Microsoft Corp. (NASDAQ:MSFT) has reportedly instructed its sales team on Tuesday to position in-house AI models above rival offerings from OpenAI, Alphabet’s (NASDAQ:GOOG) (NASDAQ:GOOGL) Google and Anthropic, as part of a fiscal 2027 strategy session.
Executive Vice President Jay Parikh told staff, “Everyone else is selling parts — we’re selling the full end-to-end system,” according to a Bloomberg report on Wednesday.
Copilot vs. Claude Comparison Raises Eyebrows
According to the report, Copilot chief Jacob Andreou compared Copilot with Anthropic’s Claude, saying it was slower, less accurate and did not have strong security integrations across Microsoft’s Office apps.
Microsoft did not immediately respond to Benzinga’s request for comment.
The strategy session focused on promoting Microsoft’s in-house AI models as more efficient and less expensive than competing offerings. The rivals it compared itself with, OpenAI and Anthropic, have long provided the AI models used in many of Microsoft’s own products.

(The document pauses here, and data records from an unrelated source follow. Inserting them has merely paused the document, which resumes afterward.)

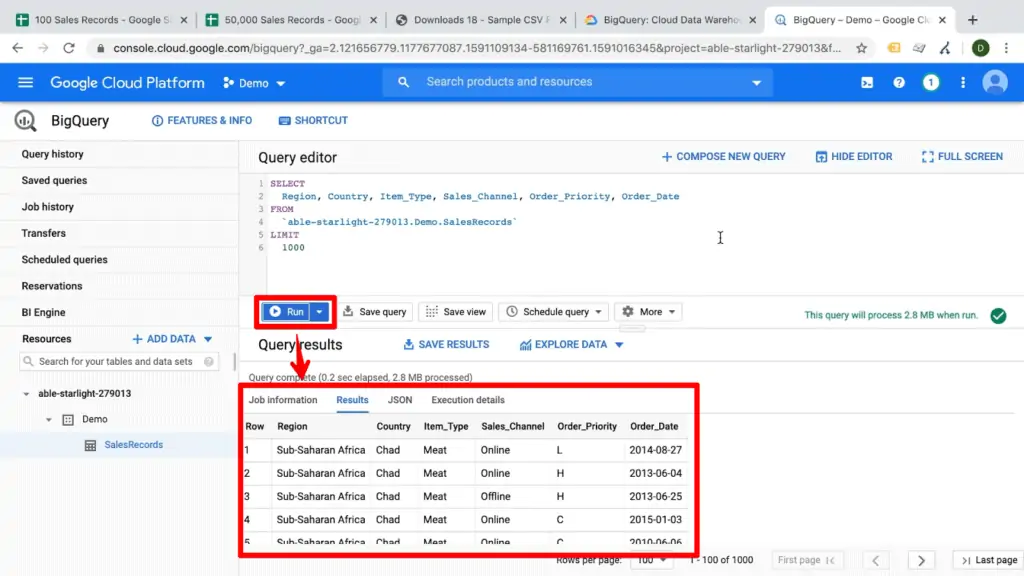Click the Google account avatar
This screenshot has height=576, width=1024.
tap(995, 84)
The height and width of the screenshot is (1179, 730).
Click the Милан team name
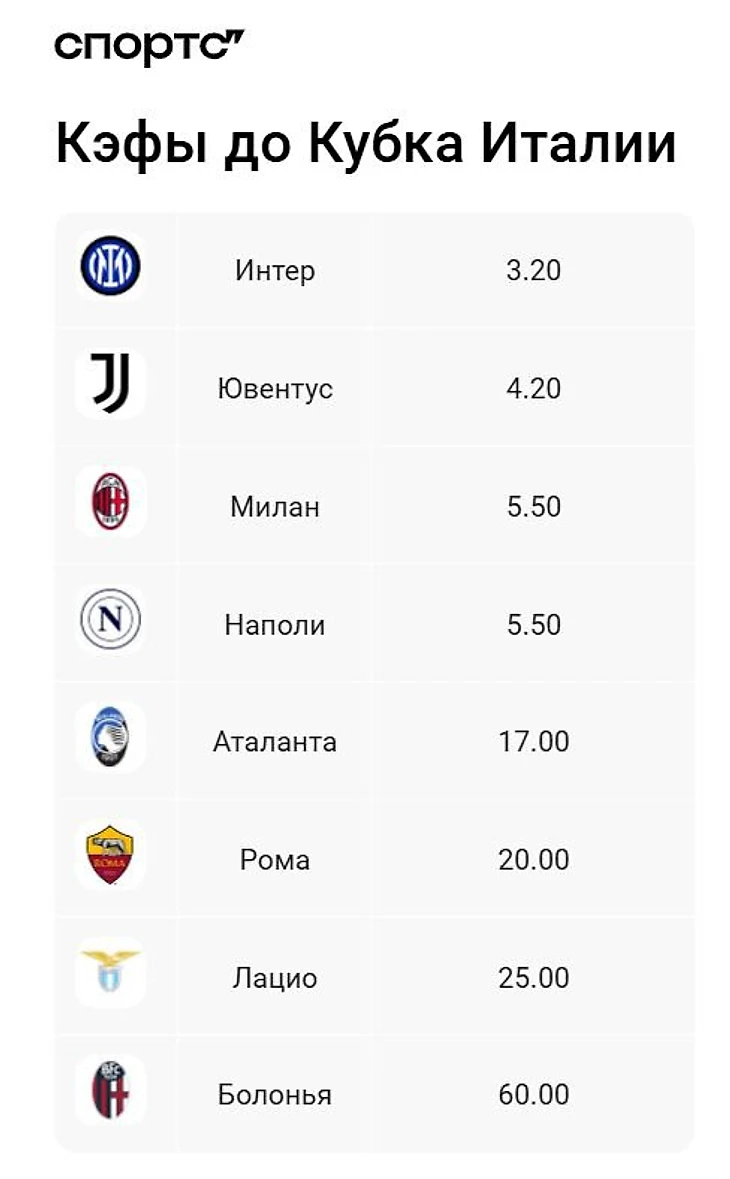coord(275,506)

The change comes after Microsoft ended OpenAI’s exclusivity through a deal in April. It also follows a recent report that Microsoft is replacing OpenAI and Anthropic models in Word and Excel as part of an effort to reduce costs.
Microsoft CEO Satya Nadella recently said companies “pay for intelligence twice” when they rely on third-party AI, warning that using outside models can expose valuable business knowledge to external vendors.
Meta (NASDAQ:META) also signaled plans to undercut rivals, with CEO Mark Zuckerberg suggesting its new Model API could be priced roughly 25% below OpenAI and Anthropic, JPMorgan (NYSE:JPM) analyst Doug Anmuth said on Monday.
Trading Metrics
Microsoft has a market capitalization of $2.94 trillion, with a 52-week high of $555.45 and a 52-week low of $349.20.
Over the past 12 months, the large-cap stock has dropped 21.75%.
Price Action: The stock had closed on Wednesday at $395.63, up 2.78%, according to Benzinga Pro data.
Benzinga’s Edge Stock Rankings indicate that MSFT is experiencing medium-term consolidation along with short and long-term upward movement.